== Directions ==
Your answer must be an exact copy of the listing that follows, with all pictures omitted.

╔══

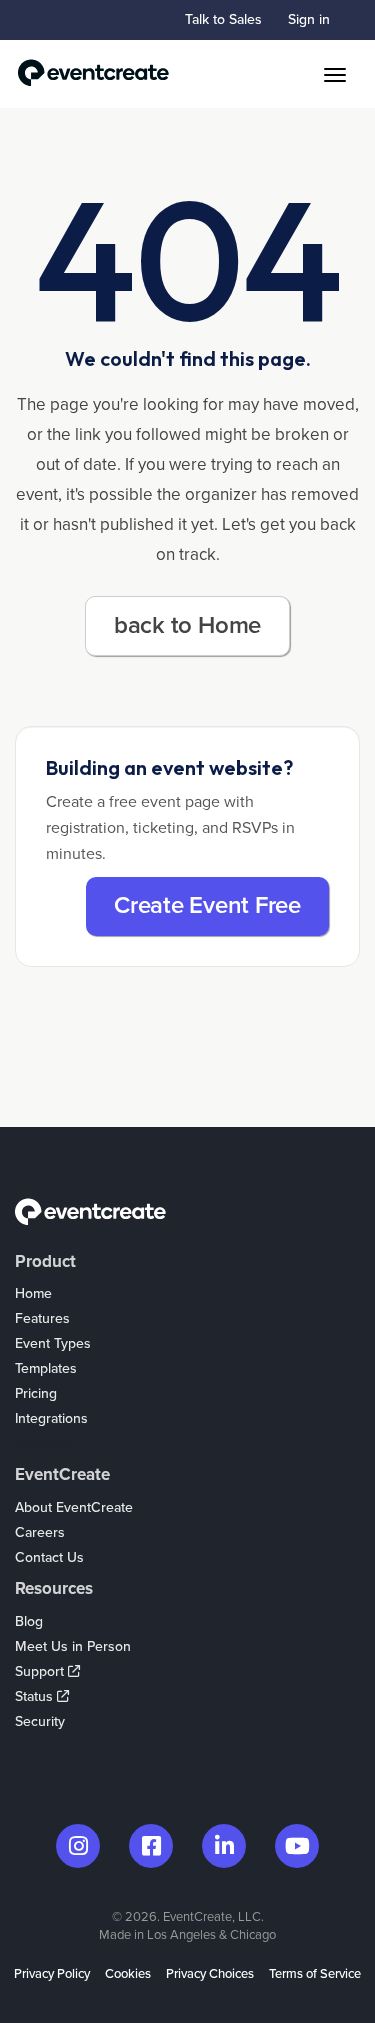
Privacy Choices (210, 1974)
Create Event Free (207, 905)
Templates (46, 1368)
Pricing (36, 1393)
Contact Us (49, 1557)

╚══

== Result for this exercise ==
Privacy Choices (210, 1974)
Create Event Free (207, 905)
Templates (46, 1368)
Pricing (36, 1393)
Contact Us (49, 1557)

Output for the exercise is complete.